Print, in exact form, the lines below from the one containing "Cover (153, 646)" through the one containing "DIBO-KALBSRÖHRENKNOCHEN 1100G (39, 1484)", and omit all others.

▼

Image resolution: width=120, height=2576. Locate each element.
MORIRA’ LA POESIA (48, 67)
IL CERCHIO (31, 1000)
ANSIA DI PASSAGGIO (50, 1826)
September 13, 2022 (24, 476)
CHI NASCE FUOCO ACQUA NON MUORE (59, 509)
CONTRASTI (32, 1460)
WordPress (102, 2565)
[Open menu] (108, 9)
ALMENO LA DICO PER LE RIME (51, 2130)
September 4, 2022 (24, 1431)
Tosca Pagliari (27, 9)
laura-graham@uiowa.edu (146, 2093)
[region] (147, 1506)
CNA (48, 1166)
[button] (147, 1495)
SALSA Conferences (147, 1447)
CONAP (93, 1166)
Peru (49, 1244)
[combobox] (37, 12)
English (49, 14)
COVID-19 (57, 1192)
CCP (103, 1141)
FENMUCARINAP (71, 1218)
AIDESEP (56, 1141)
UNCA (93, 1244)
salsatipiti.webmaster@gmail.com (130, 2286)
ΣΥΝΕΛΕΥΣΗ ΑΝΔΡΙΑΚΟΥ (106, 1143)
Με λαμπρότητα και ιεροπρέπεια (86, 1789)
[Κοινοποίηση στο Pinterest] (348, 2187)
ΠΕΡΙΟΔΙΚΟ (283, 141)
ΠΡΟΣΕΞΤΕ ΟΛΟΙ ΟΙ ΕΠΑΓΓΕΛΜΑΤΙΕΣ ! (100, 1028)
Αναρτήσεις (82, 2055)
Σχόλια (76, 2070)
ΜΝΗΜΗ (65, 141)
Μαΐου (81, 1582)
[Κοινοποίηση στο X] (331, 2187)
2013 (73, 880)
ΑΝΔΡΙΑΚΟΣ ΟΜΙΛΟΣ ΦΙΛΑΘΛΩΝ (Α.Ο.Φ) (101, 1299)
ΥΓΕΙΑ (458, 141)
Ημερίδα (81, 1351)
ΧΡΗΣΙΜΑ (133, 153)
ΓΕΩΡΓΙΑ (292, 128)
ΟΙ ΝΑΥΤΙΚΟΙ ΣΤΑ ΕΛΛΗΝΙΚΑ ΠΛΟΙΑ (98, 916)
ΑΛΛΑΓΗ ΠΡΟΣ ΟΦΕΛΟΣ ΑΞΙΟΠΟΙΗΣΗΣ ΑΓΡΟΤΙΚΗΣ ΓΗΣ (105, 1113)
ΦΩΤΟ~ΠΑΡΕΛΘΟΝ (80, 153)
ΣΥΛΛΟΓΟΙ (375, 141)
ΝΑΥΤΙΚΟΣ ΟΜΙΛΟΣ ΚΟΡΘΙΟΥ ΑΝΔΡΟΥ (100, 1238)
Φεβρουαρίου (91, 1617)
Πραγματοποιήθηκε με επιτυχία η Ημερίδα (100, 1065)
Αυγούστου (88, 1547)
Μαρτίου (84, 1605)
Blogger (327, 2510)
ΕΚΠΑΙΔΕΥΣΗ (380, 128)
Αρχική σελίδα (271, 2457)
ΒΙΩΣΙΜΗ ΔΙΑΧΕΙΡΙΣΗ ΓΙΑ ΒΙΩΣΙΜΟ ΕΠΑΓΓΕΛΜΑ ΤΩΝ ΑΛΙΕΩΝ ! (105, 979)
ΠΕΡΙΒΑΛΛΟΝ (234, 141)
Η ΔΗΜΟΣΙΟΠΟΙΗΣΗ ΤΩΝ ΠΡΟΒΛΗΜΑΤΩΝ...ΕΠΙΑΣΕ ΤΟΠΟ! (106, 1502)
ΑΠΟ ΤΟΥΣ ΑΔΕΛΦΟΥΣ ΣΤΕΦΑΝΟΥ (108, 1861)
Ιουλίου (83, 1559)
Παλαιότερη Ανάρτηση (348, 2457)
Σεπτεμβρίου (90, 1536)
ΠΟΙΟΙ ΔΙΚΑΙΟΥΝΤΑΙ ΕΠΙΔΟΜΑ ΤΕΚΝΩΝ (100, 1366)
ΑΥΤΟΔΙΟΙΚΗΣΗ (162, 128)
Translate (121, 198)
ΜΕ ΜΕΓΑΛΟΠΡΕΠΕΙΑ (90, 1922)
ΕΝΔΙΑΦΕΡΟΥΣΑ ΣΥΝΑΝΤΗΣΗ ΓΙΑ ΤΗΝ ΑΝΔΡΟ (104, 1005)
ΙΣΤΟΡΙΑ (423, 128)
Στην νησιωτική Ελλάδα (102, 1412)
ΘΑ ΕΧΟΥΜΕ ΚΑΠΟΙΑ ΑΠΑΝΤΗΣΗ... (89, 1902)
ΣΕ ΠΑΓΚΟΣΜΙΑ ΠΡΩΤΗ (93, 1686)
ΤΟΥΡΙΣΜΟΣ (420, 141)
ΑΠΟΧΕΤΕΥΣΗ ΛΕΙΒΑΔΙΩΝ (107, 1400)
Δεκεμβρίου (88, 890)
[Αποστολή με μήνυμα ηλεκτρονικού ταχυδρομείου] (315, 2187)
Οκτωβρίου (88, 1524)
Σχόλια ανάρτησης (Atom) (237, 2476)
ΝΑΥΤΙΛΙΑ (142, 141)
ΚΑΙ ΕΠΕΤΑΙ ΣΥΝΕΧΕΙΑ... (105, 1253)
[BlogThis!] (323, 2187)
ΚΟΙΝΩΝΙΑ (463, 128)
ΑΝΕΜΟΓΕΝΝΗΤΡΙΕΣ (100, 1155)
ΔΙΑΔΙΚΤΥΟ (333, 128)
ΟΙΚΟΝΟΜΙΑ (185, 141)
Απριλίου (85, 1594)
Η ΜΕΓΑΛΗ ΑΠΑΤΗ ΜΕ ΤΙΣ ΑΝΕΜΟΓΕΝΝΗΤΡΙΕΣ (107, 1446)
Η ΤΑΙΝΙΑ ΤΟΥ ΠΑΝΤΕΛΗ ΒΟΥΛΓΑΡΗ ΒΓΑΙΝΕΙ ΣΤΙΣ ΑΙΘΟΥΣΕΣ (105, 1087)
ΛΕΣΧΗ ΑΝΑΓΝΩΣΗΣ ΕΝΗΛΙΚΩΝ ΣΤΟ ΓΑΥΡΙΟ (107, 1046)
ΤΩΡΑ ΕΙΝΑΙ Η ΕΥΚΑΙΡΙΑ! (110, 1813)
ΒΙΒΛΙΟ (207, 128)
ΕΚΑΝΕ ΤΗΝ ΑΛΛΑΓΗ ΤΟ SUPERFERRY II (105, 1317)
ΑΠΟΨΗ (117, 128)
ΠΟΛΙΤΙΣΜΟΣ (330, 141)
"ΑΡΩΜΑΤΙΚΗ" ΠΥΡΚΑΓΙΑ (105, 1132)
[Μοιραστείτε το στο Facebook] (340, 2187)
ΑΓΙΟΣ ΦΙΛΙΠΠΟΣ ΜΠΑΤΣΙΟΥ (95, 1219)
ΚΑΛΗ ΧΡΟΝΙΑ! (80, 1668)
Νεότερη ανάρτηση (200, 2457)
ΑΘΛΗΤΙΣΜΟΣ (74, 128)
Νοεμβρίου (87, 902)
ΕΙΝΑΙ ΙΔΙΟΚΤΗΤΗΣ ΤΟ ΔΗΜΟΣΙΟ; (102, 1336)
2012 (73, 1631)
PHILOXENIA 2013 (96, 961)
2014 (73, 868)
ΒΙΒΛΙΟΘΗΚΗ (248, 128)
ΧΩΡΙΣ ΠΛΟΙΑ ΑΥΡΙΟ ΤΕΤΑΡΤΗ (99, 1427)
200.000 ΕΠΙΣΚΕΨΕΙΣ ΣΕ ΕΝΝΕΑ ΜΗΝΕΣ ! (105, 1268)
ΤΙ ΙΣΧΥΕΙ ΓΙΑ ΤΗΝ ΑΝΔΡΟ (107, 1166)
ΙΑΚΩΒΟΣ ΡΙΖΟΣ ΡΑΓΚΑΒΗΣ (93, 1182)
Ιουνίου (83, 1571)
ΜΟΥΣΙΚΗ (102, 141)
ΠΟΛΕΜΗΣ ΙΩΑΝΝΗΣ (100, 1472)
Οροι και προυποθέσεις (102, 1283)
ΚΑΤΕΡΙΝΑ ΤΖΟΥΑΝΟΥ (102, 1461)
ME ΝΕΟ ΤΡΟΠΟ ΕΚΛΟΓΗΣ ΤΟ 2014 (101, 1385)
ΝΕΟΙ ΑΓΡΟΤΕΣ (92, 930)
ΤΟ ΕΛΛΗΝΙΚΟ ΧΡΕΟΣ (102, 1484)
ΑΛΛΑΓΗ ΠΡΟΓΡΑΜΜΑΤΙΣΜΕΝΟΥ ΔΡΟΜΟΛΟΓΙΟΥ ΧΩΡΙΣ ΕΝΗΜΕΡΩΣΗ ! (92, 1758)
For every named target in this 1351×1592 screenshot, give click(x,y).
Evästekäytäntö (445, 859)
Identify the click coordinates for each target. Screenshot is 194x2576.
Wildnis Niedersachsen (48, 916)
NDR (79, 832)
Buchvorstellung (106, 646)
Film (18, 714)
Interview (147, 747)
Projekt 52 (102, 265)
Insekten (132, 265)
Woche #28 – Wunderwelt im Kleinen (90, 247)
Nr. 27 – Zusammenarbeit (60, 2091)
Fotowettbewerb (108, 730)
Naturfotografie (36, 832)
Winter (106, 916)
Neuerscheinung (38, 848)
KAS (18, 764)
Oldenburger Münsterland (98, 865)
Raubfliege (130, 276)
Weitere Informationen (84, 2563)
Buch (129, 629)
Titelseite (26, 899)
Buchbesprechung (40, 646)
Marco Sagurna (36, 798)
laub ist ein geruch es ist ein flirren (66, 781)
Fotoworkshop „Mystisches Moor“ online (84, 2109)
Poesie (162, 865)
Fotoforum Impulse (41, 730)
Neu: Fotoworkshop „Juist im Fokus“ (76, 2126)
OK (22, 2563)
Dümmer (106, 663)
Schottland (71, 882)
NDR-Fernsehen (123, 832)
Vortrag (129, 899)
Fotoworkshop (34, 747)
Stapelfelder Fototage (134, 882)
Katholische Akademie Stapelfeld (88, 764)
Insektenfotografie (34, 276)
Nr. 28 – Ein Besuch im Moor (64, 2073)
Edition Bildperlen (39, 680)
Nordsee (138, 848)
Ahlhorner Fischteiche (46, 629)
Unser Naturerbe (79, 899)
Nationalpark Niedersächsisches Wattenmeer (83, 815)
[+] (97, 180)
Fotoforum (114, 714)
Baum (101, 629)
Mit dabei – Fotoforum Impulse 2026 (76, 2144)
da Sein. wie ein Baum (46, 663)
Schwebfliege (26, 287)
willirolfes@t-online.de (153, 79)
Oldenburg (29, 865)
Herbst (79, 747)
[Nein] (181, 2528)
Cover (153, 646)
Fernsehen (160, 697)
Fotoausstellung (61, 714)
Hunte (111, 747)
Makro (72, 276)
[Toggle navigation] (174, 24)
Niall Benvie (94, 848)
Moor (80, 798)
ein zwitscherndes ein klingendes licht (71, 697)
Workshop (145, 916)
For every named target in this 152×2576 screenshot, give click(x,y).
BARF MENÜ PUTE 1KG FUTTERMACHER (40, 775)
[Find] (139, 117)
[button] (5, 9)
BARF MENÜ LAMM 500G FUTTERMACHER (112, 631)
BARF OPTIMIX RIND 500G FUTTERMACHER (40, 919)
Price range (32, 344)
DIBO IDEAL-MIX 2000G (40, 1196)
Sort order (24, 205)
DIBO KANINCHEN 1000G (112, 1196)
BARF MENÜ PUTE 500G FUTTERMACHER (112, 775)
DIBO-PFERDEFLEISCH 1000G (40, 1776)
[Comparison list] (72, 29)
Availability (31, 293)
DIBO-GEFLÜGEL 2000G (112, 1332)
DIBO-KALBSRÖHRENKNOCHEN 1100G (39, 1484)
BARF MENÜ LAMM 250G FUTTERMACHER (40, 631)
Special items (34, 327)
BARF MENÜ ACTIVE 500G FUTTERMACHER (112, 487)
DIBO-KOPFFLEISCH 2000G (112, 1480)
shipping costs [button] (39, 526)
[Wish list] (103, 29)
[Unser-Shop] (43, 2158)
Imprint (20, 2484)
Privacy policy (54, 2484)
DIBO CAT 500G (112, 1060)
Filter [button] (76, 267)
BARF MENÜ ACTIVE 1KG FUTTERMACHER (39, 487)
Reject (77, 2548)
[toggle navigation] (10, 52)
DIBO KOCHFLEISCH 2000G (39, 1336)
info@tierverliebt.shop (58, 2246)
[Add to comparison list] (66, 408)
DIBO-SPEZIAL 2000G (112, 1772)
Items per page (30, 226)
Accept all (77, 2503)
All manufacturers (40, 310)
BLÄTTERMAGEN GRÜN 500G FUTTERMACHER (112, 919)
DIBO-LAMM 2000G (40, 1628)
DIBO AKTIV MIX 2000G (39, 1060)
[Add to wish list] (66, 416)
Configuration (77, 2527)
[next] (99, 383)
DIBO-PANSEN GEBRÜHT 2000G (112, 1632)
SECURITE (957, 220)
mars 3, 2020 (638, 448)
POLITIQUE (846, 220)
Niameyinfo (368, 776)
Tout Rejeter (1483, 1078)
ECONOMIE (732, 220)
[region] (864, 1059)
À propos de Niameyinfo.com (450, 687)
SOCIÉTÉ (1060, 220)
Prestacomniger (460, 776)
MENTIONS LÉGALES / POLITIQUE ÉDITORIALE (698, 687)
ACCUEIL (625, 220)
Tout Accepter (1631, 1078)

▲

* _TASK RESPONSE_
Cover (153, 646)
Fernsehen (160, 697)
Fotoausstellung (61, 714)
Hunte (111, 747)
Makro (72, 276)
[Toggle navigation] (174, 24)
Niall Benvie (94, 848)
Moor (80, 798)
ein zwitscherndes ein klingendes licht (71, 697)
Workshop (145, 916)
For every named target in this 152×2576 screenshot, give click(x,y).
BARF MENÜ PUTE 1KG FUTTERMACHER (40, 775)
[Find] (139, 117)
[button] (5, 9)
BARF MENÜ LAMM 500G FUTTERMACHER (112, 631)
BARF OPTIMIX RIND 500G FUTTERMACHER (40, 919)
Price range (32, 344)
DIBO IDEAL-MIX 2000G (40, 1196)
Sort order (24, 205)
DIBO KANINCHEN 1000G (112, 1196)
BARF MENÜ PUTE 500G FUTTERMACHER (112, 775)
DIBO-PFERDEFLEISCH 1000G (40, 1776)
[Comparison list] (72, 29)
Availability (31, 293)
DIBO-GEFLÜGEL 2000G (112, 1332)
DIBO-KALBSRÖHRENKNOCHEN 1100G (39, 1484)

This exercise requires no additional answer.